VietJobs: A Vietnamese Job Advertisement Dataset

This paper introduces VietJobs, the first large-scale public corpus of 48,092 Vietnamese job advertisements, and benchmarks generative large language models on tasks like job classification and salary estimation to advance Vietnamese NLP and labor market analytics.

Hieu Pham Dinh, Hung Nguyen Huy, Mo El-Haj

Published 2026-03-06
📖 5 min read🧠 Deep dive

Imagine Vietnam's job market as a massive, bustling bazaar. For years, if you wanted to study how people buy and sell jobs there, you had to wander around with a notebook, trying to remember snippets of conversations from a few stalls. It was messy, incomplete, and hard to compare.

This paper introduces VietJobs, which is like handing researchers a giant, perfectly organized digital library containing 48,000 job advertisements from every corner of Vietnam. It's the first time anyone has gathered this much information in one place, covering everything from factory mechanics in the north to software engineers in the south.

Here is a breakdown of what they did, using some everyday analogies:

1. The Big Collection (The Dataset)

Think of the researchers as digital librarians. They didn't just pick a few random books; they scanned the entire "Job Bazaar" (specifically the TopCV website) for a week.

  • The Scale: They collected over 15 million words. That's like reading every single job ad in the country and stacking the papers high enough to reach the moon.
  • The Variety: They organized these ads into 16 different categories (like sorting books into "Fiction," "Science," and "History"). They found that "Business & Sales" and "Factory Work" are the biggest sections, while niche fields like "Agriculture" are smaller but still important.
  • The Money Talk: They also looked at the salary tags. They found that most jobs pay between 10 to 15 million VND a month (roughly the cost of a decent apartment rent in a big city), but some high-level manager jobs go way higher. Interestingly, about 30% of the ads didn't list a price at all, saying "negotiable" instead—like a shopkeeper who only tells you the price if you ask nicely.

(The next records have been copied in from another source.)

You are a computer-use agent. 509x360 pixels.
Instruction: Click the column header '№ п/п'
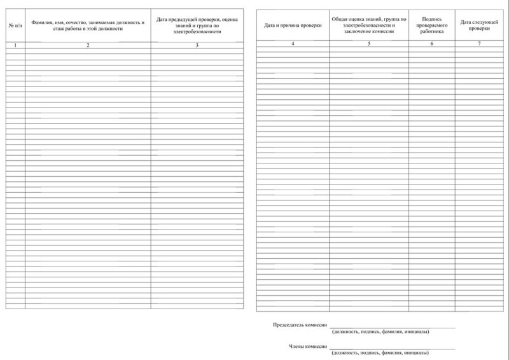[x=15, y=25]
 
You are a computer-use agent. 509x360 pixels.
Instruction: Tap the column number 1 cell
[x=15, y=45]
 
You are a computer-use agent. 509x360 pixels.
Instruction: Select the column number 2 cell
[x=88, y=45]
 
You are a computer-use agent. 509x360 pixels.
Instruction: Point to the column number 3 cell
[x=197, y=45]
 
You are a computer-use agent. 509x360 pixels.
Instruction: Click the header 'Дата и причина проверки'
[x=293, y=25]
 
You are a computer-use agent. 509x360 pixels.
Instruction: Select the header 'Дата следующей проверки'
[x=479, y=25]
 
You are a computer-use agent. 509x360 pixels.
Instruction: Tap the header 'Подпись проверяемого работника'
[x=432, y=25]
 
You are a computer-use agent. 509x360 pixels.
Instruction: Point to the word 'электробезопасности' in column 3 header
[x=197, y=32]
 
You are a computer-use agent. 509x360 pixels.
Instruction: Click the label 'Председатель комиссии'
[x=300, y=324]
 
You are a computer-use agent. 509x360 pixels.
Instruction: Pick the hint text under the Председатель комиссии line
[x=380, y=331]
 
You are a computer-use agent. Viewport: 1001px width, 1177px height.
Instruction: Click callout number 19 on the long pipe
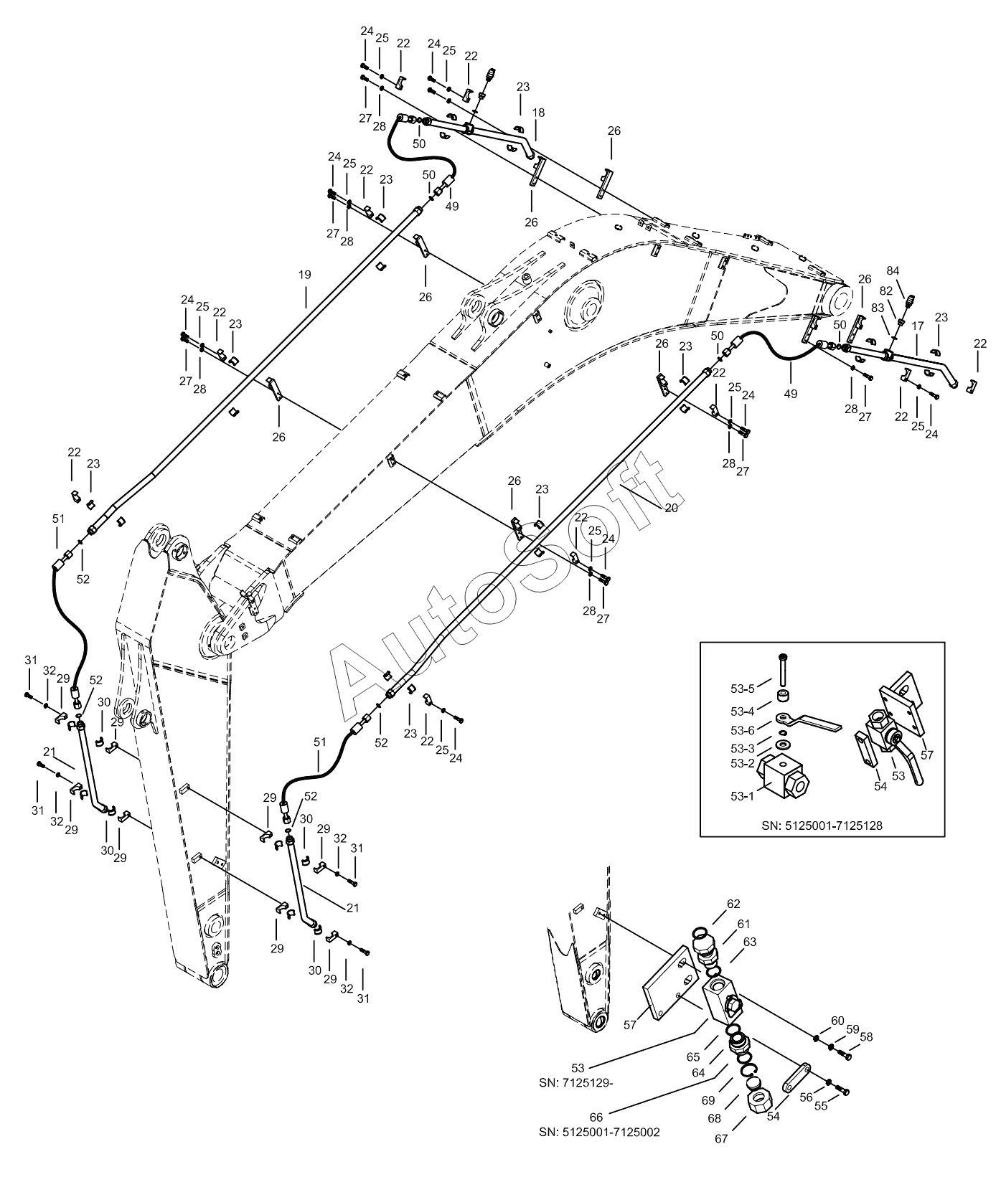tap(305, 274)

2. The Test Drive (The AI Experiments)

Now that they had this giant library, they wanted to see if Artificial Intelligence (AI) could act like a smart career counselor. They gave the AI two main tasks:

  1. The Sorting Hat: Can the AI read a job description and instantly guess which of the 16 categories it belongs to? (e.g., "Is this a 'Cooking' job or an 'IT' job?")
  2. The Crystal Ball: Can the AI look at the job details (title, location, experience) and predict the salary?

They tested different types of AI "brains":

  • The Global Travelers: Big models trained on many languages (like Qwen and Llama).
  • The Local Guides: Models specifically trained on Southeast Asian languages.
  • The Vietnamese Natives: Models built specifically for the Vietnamese language.

3. The Results (Who Won?)

The results were a bit like a race with different terrains:

  • For Sorting Jobs (Classification):
    The Global Travelers (specifically Qwen2.5) were the champions. Even without being taught the specific rules of the Vietnamese job market, their massive training on many languages helped them understand the context better than the local-only models. It's like a polyglot tourist who can figure out a menu in a foreign country just by looking at the pictures, even if they don't speak the language fluently.

  • For Predicting Salaries (Estimation):
    This was harder. The AI struggled to guess the exact price tag just by reading the ad. However, the Local Guide model (Llama-SEA-LION) performed the best. It was like a local real estate agent who knows the neighborhood prices better than a foreign expert.

    • The Secret Sauce: The AI got much better when they "fed" it more data. When they trained the AI on both the new VietJobs library and an older, smaller dataset, it became a true expert. It's like studying from two different textbooks instead of just one; the more examples you see, the better you get at guessing the pattern.

4. Why Does This Matter?

Before this paper, studying the Vietnamese job market with computers was like trying to solve a puzzle with half the pieces missing.

  • For Researchers: They now have a complete puzzle to study how language, gender, and location affect hiring.
  • For Society: It helps us understand if job ads are fair or if they have hidden biases (like asking for specific ages or looks).
  • For the Future: This dataset is the foundation for building better AI tools that can help job seekers find the right roles and help companies understand what they are offering.

The Catch (Limitations)

The authors are honest about the flaws. The data only came from one website (TopCV), so it might miss the "underground" job market or informal gigs. Also, some salary numbers were rounded or missing, like a menu with prices that say "Ask for price" instead of listing a number.

In a nutshell: This paper built the first massive, organized map of Vietnam's online job world and tested how well AI can navigate it. The result? AI is getting pretty good at sorting jobs, and with a little more training, it's learning to predict salaries, paving the way for smarter, fairer hiring tools in the future.